■ **Data extracts**
<<<<

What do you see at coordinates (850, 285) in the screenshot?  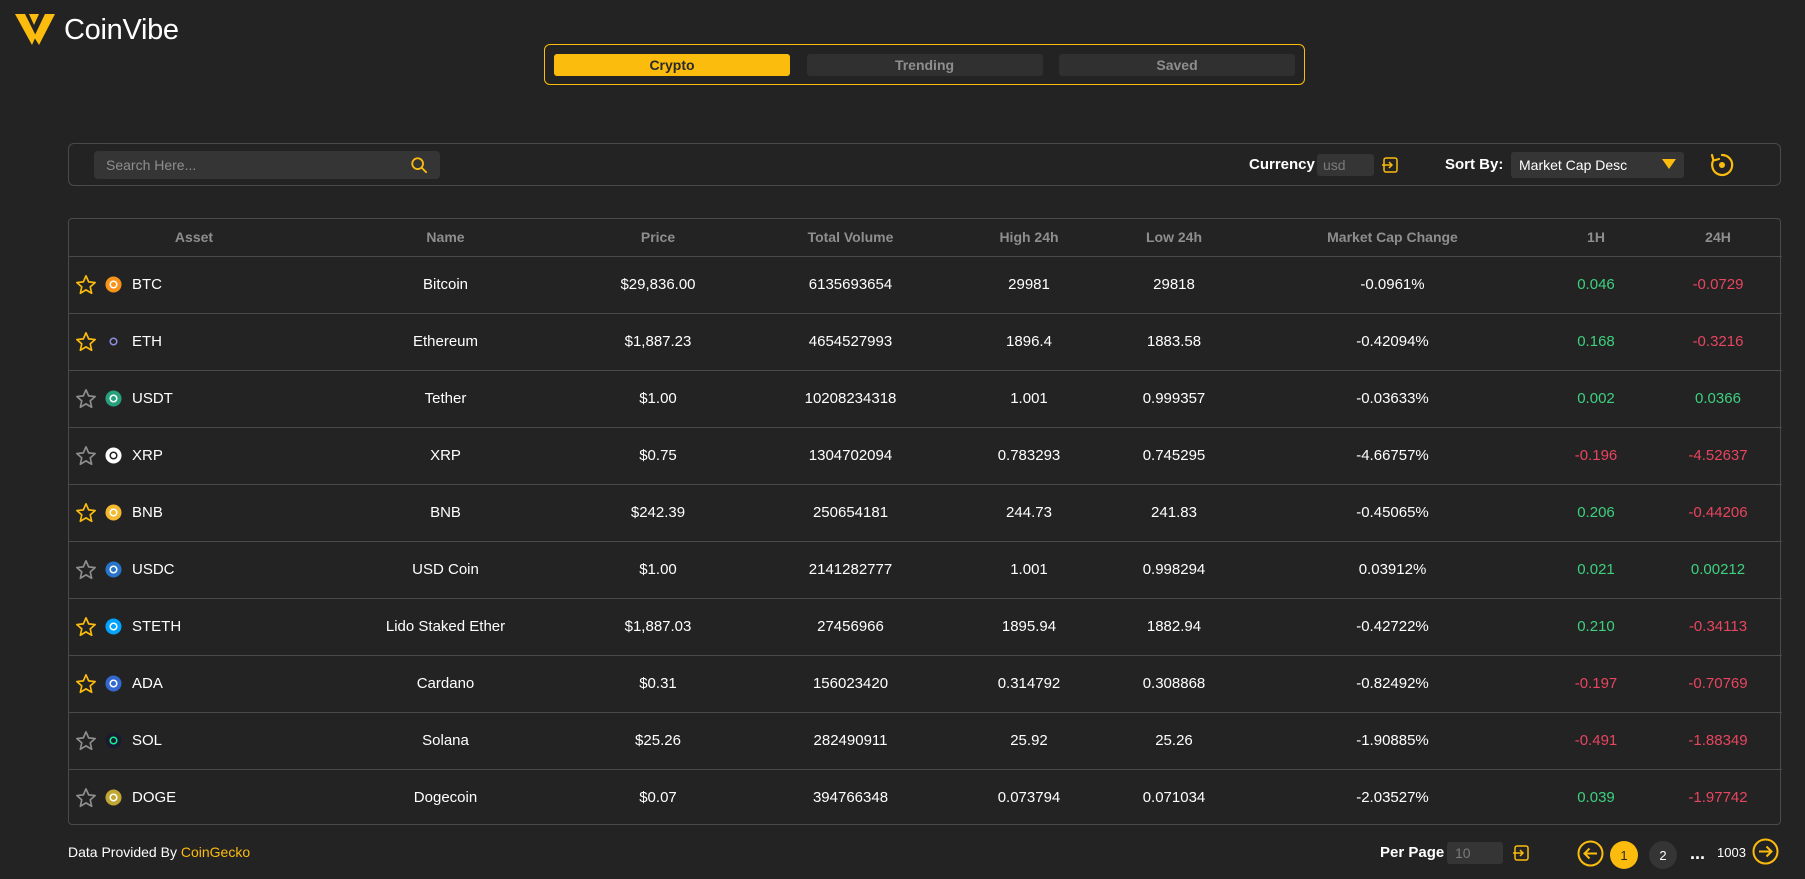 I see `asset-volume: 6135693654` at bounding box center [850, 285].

>>>>
<<<<

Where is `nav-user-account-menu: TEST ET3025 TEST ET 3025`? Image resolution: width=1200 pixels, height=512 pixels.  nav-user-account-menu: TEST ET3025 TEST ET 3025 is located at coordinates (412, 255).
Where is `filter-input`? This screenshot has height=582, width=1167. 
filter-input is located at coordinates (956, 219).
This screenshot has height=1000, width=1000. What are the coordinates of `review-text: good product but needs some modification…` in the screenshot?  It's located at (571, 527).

>>>>

■ **Assigned task**
Put the lines starting with the one that contains "has height=582, width=1167." and going on through the one that contains "filter-input is located" into a JSON list of strings, one string per line, with blank lines left out.

■ **Exercise solution**
[
  "Where is `filter-input`? This screenshot has height=582, width=1167. ",
  "filter-input is located at coordinates (956, 219)."
]